§ What the exercise asks
Print the line containing "Collapse the search panel with chevron up" and each line after it through the end of the material below, exactly as it appears, but skip the pictures.
BEGIN
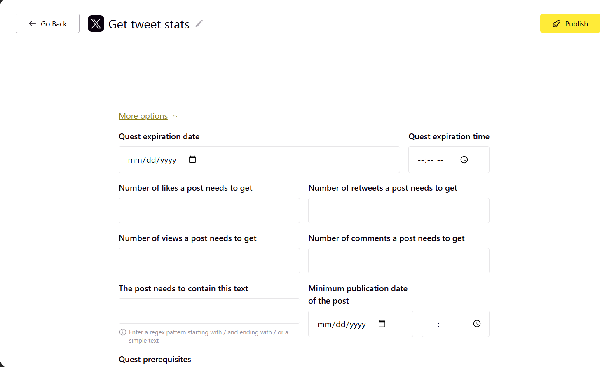
Task: Click the pencil icon to edit title
Action: point(199,23)
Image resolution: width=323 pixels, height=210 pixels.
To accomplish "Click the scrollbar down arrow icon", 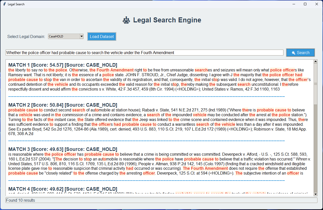I will pyautogui.click(x=315, y=194).
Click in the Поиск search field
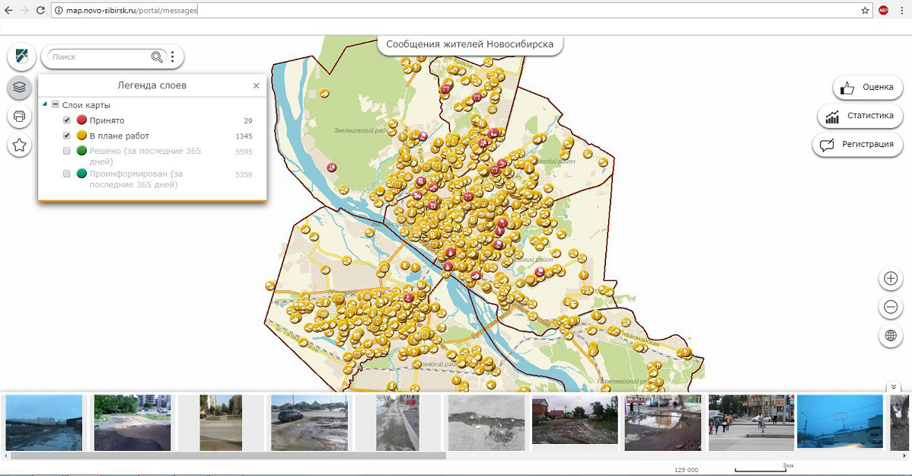Image resolution: width=912 pixels, height=476 pixels. coord(99,57)
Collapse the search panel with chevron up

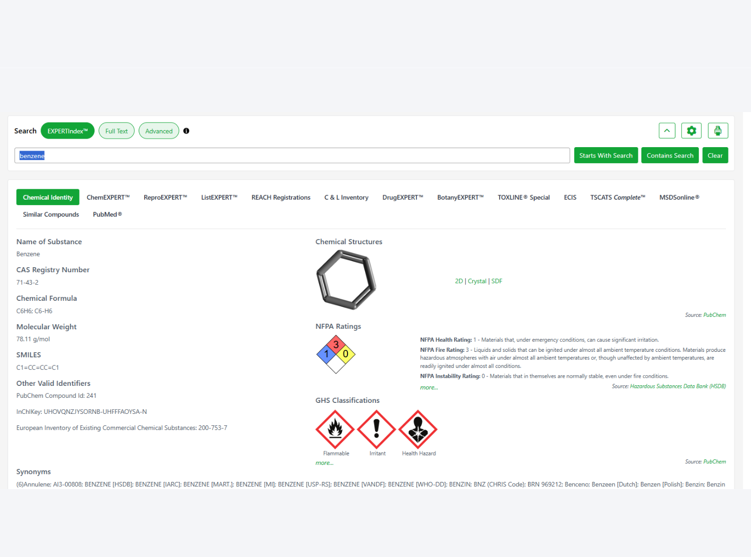pos(667,131)
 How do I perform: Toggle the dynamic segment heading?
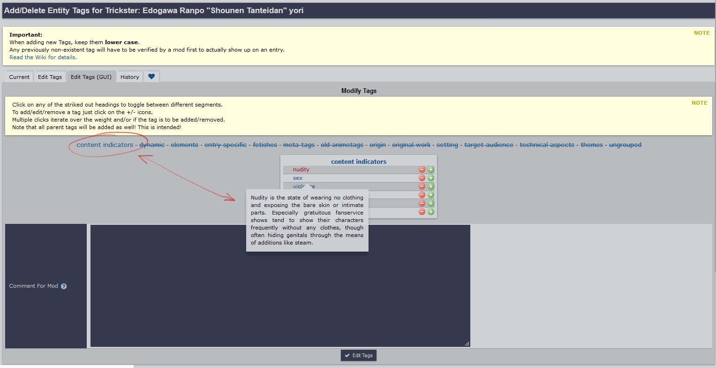click(x=152, y=145)

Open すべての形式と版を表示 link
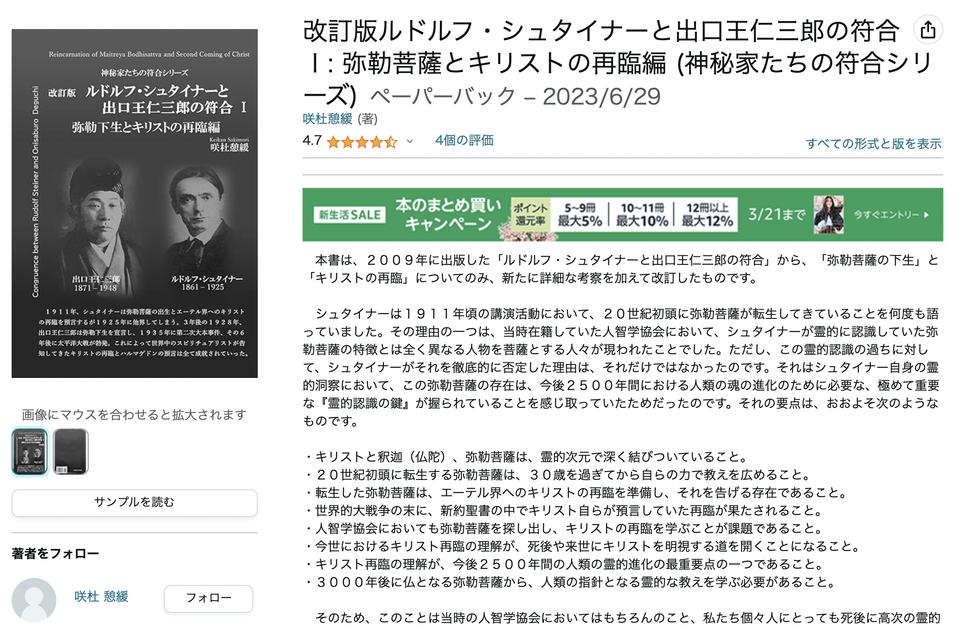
END
§ Reply to the exercise
Collapse the search panel with chevron up

pos(667,131)
 How do I perform: Toggle the dynamic segment heading?
click(x=152, y=145)

Open すべての形式と版を表示 link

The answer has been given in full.